--- What is being asked ---
If a line below falls between the line with "Given: Open the 锁定浏览器主页为 dropdown" and the line with "the Select All", or is one of those two, output it exactly; output nothing else and no pictures.
Entries supplied Start Marker
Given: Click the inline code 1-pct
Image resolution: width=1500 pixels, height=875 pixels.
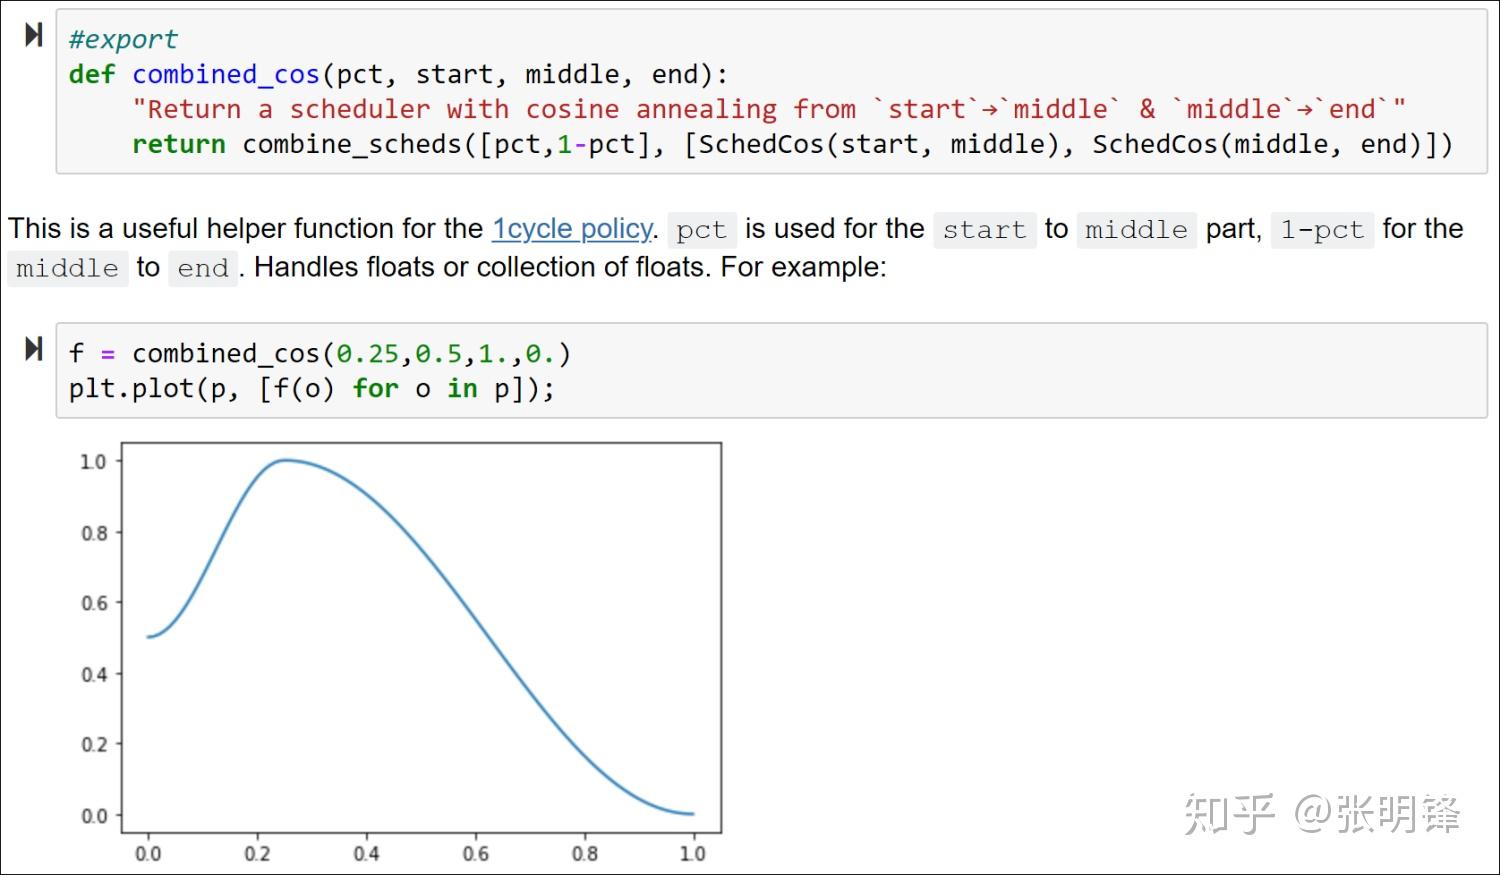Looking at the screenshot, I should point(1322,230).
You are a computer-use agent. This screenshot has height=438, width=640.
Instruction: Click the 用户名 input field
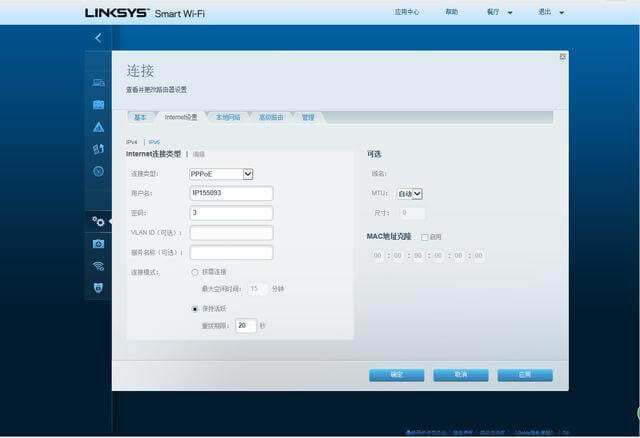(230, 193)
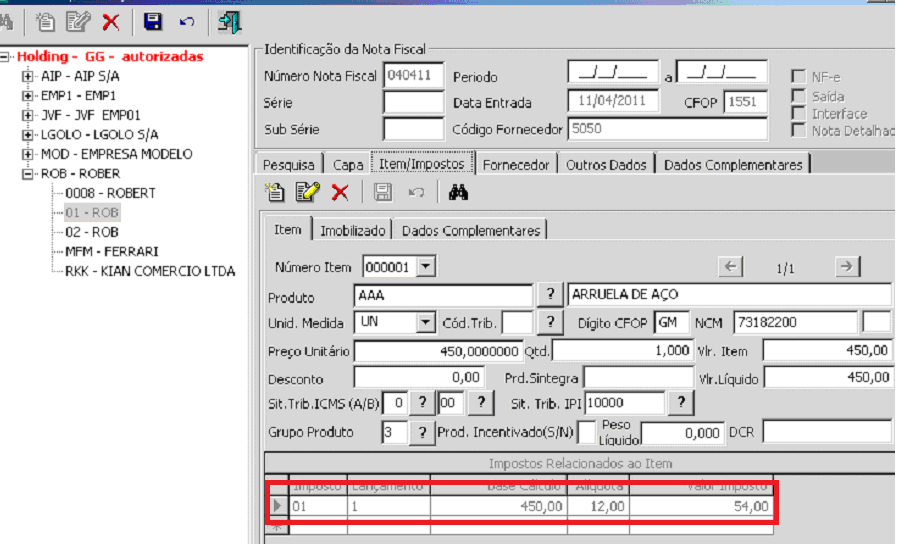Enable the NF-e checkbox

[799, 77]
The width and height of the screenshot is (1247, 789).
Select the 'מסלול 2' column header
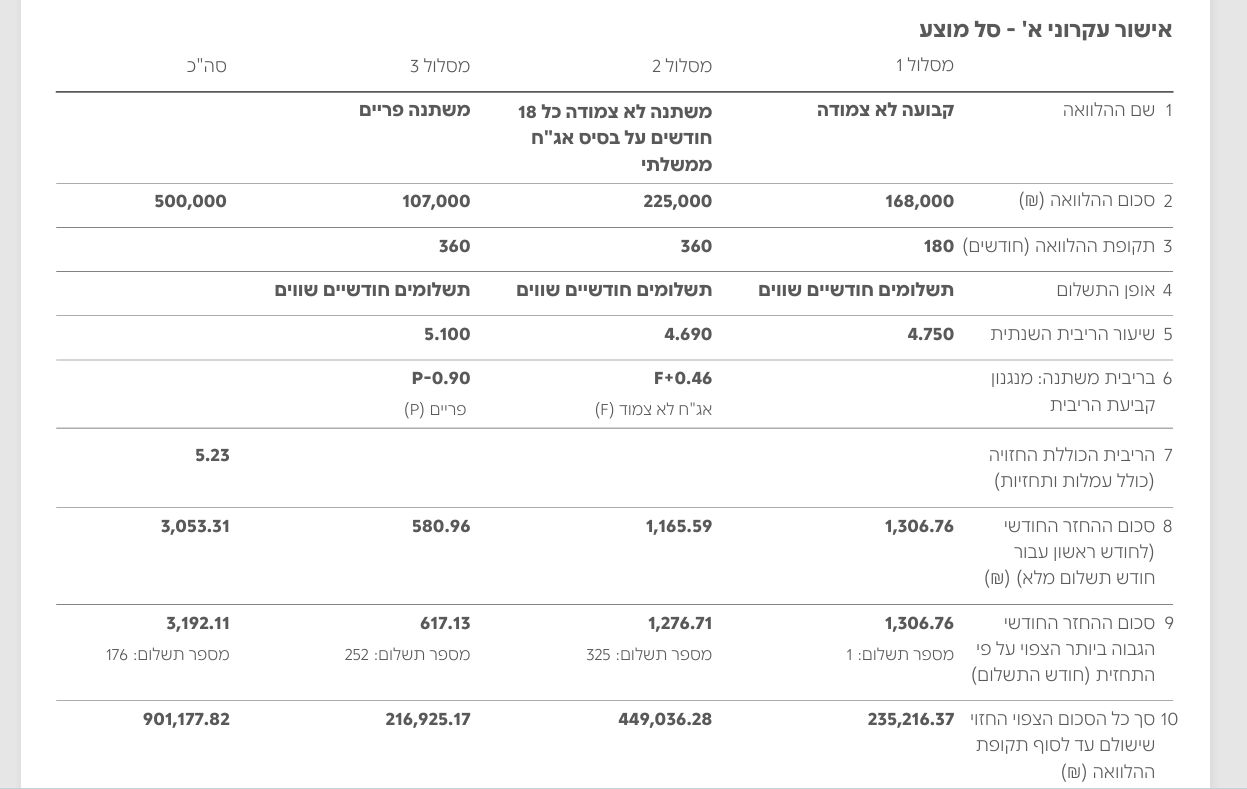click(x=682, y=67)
Entries supplied End Marker
Entries supplied Start Marker
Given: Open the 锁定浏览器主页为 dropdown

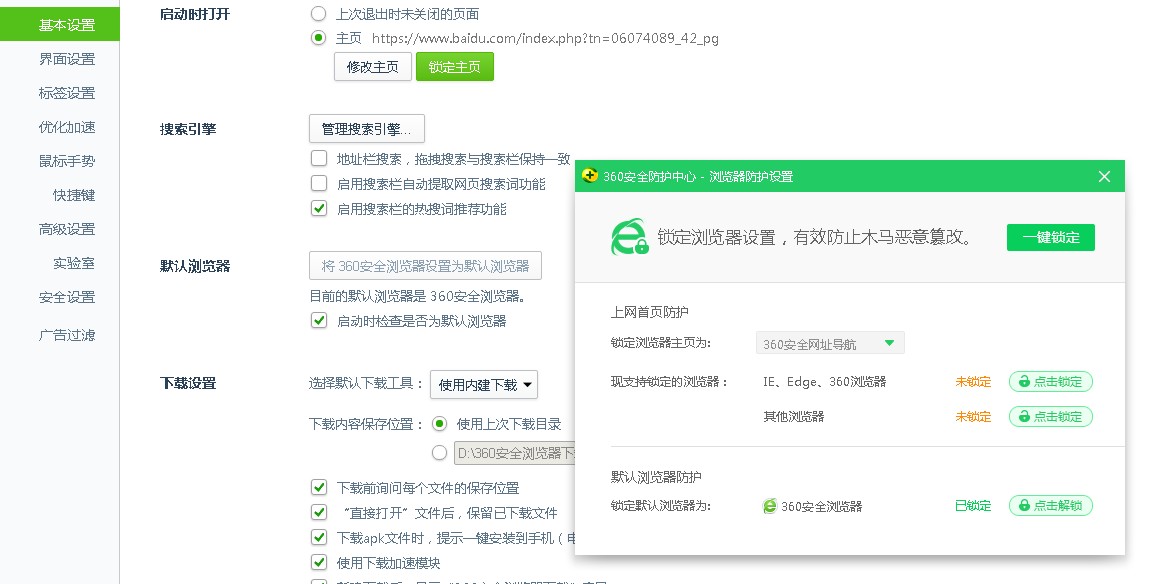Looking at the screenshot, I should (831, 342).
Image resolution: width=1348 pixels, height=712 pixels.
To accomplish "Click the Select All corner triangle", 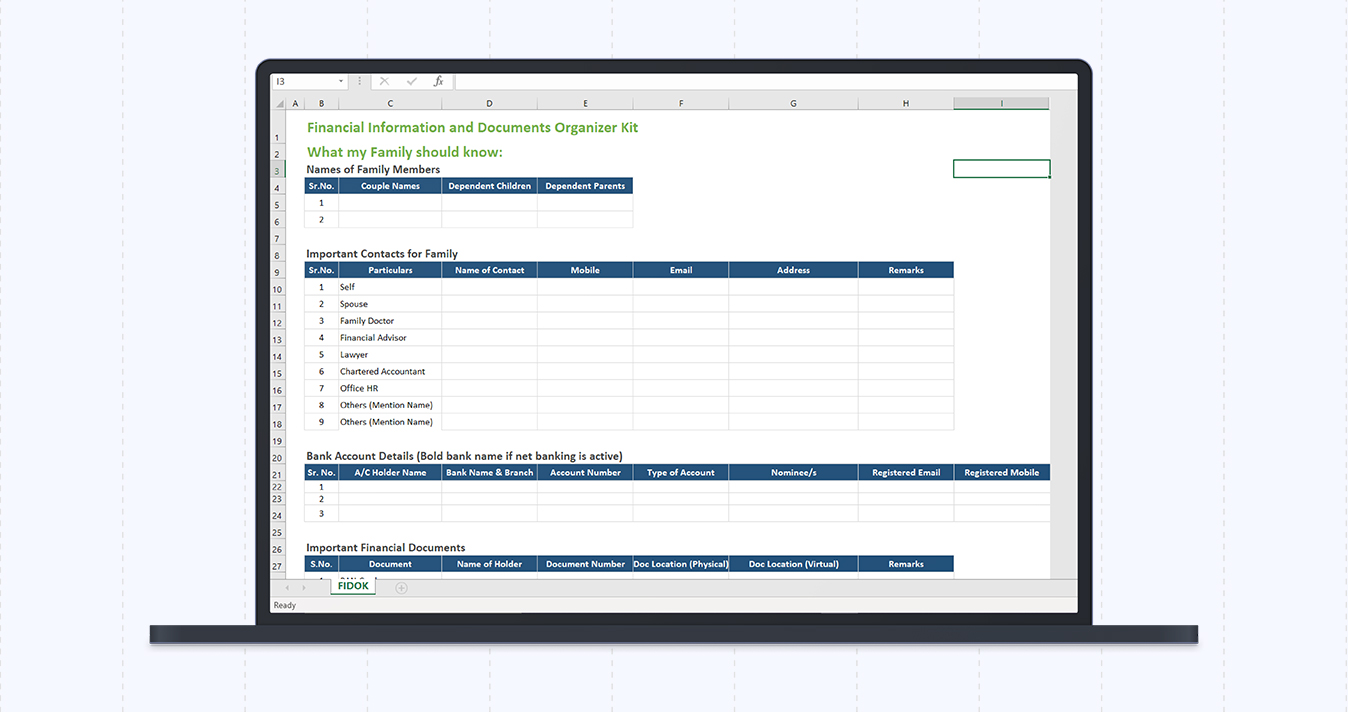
Entries supplied End Marker
--- Solution to the exercise ---
Given: Open the 锁定浏览器主页为 dropdown

Looking at the screenshot, I should (831, 342).
Image resolution: width=1348 pixels, height=712 pixels.
To accomplish "Click the Select All corner triangle", 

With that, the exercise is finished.